First, there may be many causes of keratoconus that are not known to us. So we need to start with an open mind and learn about causes.
Allergies are immune responses to external factors like dust, pollen, mold, or cat hair. Certainly, It is well documented that keratoconus patients suffer more ocular allergies than the rest of the population and that the common response is rubbing the eyeball. This is how we damage our cornea when we are young and nobody tells us we are doing something harmful.
Even though keratoconus is considered to be a non-inflammatory degenerative disease, this is probably not the case. When inflammation slowly persists for many years by other reasons like diet, genetic, or environmental causes, this can damage the body over time.
The cascade hypothesis 1 is one of the most accepted theories about the origin and causes of keratoconus, this keratoconus hypothesis concludes that the cornea of someone with keratoconus is exposed to factors that produce free radicals.
This creates a cascade of events that result in corneal scarring and apoptosis. This is a process in which the body instructs the cell to die so that it doesn’t interfere with other processes and functions of the whole body, (cell programmed death).
The cornea of someone with keratoconus is not normally protected against free radicals, so it is slowly damaged in the long run. The majority of adult people with keratoconus can be stable for many years and only 1 in 10 will require surgery. Your goal must be to be in that 90% who can function without surgeries.
In short this means that your keratoconus advances slowly every day if you have low enzymatic protection aggravated by other causes. These causes can be lifestyle, nutrition, and environment (contact lens) related.
Keratoconus corneas are exposed to elevated enzymes that degrade proteins. These enzymes are called proteases and they increase their activity4 probably after vigorous eye rubbing5
There is also a strong relationship between the keratoconus severity and the way the person rubs his eyes. His dominant hand (right or left) “usually” means his worst condition eye, mine is. Even the position you take when sleeping can impact your vision.
All this suggests a big relationship between mechanical trauma to the cornea and the advancement of keratoconus. Meaning that if you have keratoconus probably your corneas are thinner than regular corneas but the main cause of your keratoconus worsening is unconscious eye rubbing (eye strain) during long periods of time.

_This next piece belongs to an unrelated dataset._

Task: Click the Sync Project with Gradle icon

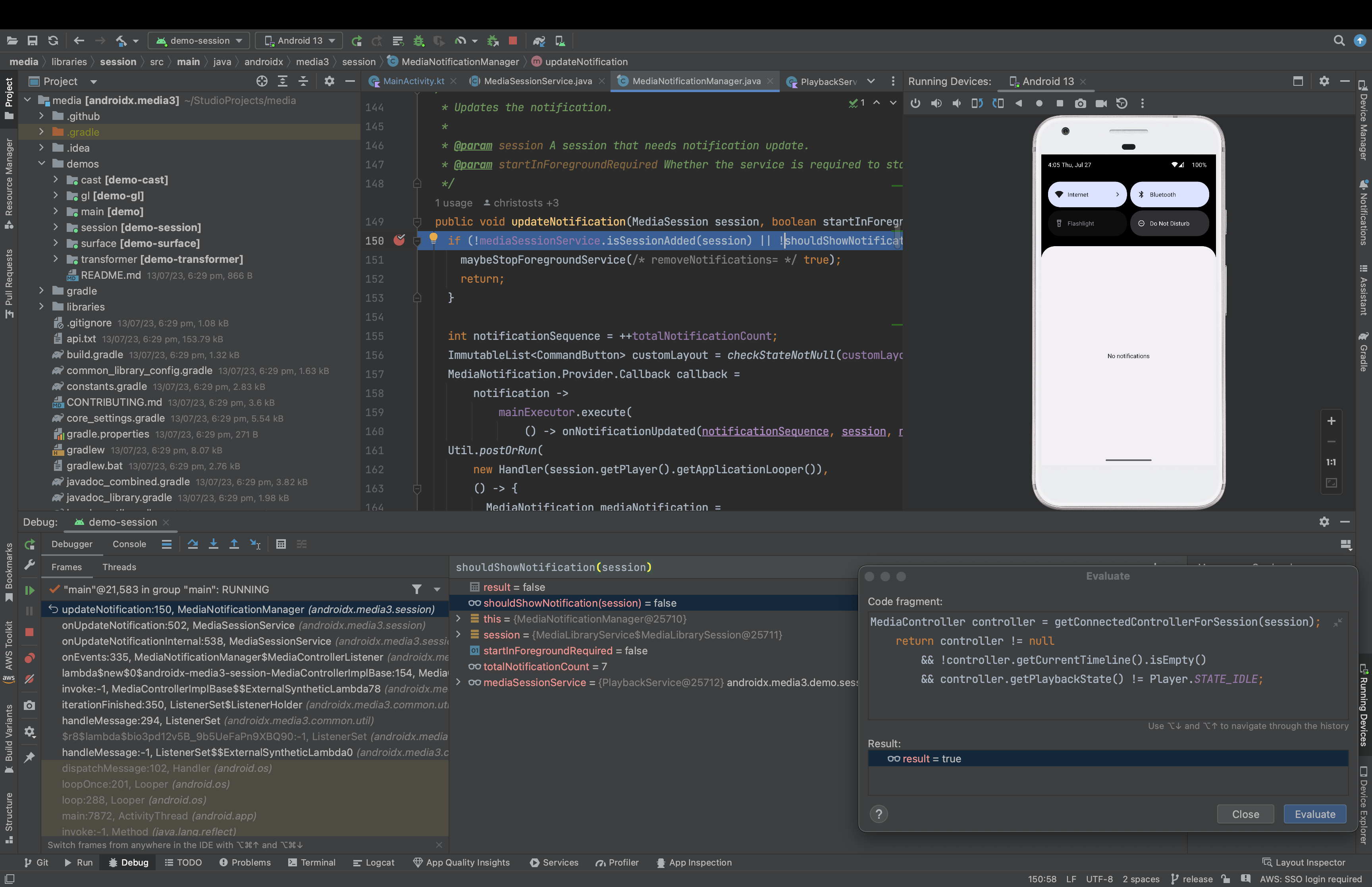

It is hard to quantify eye rubbing, especially in young persons because it is a bad unconscious habit. It is paramount that you bring consciousness to how you treat your eyes so that if you are rubbing them, you stop immediately doing it.
Eye rubbing can be related to allergies, dry eye, or other conditions hard to determine.
In a French study called “the keratoconus and eye rubbing prospective online study”, evidence was found suggesting that stopping rubbing your eyes can even stop the progression of the keratoconus.
They concluded “There is a striking correlation between the more advanced side of keratoconus and the side that is rubbed more, as well as the sleeping position”
That is why I believe getting contacts and cross-linking is not enough. You need to realize how you use your eyes so you can stop bad habits like rubbing and squinting and take care of allergies and posture when you sleep.
Oxidative stress is the imbalance between oxidants and antioxidants in favor of the oxidants2. One of the areas of research into the probable cause of keratoconus is the role of oxidative stress3
There needs to exist a balance between degradative enzymes, and the inhibitor enzymes (those that reduce their actions) and the level of environmental stress that the cornea suffers, this is called homeostasis.
If we have an eye degenerative condition this is due to multiple factors, therefore it is hard to isolate one cause and find one solution.
Want to know more? read the post: keratoconus overview.
Good Luck!
Heriberto R.
[1] Cristina Kenney M, Brown, Donald J “The cascade hypothesis of keratoconus,” Contact lens & anterior eye: the journal of the British Contact Lens Association 2003 Sep;26(3):139-46.
[2] Sies H, Jones DP. In: Fink G, ed. Encyclopedia of Stress. 2nd ed. Academic Press, 2007:45–48.
[3] Kenney, M.C.; Chwa, M.; Atilano, S.R.; Tran, A.; Carballo, M.; Saghizadeh, M.; Vasiliou, V.;
Adachi, W.; Brown, D.J. Increased levels of catalase and cathepsin V/L2 but decreased TIMP-1 in keratoconus corneas: evidence that oxidative stress plays a role in this disorder. Investig. Ophthalmol. Vis. Sci. 2005, 46, 823–832.
[4] Current eye research 2010 Mar;35(3):185-91 Are proteinases the reason for keratoconus? Balasubramanian SA, Pye DC, Willcox MD.
Author Information: School of Optometry and Vision Science, The University of New South Wales, Sydney, NSW, Australia.
[5] Clinical and Experimental Optometry 2013 Mar;96(2):214-218
Effects of eye rubbing on the levels of protease, protease activity and cytokines in tears: relevance to keratoconus.Balasubramanian SA, Pye DC, Willcox MD. Author information: Brien Holden Vision Institute, Kensington, New South Wales, Australia.